(Stored data entries)
──────────

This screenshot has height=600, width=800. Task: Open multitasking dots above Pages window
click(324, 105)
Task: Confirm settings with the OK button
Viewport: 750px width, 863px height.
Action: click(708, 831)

──────────

Please transcribe the records in full, keeping every word as it is.

→ **Answer to this task**:
This screenshot has height=600, width=800. Task: Open multitasking dots above Pages window
click(324, 105)
Task: Confirm settings with the OK button
Viewport: 750px width, 863px height.
Action: click(708, 831)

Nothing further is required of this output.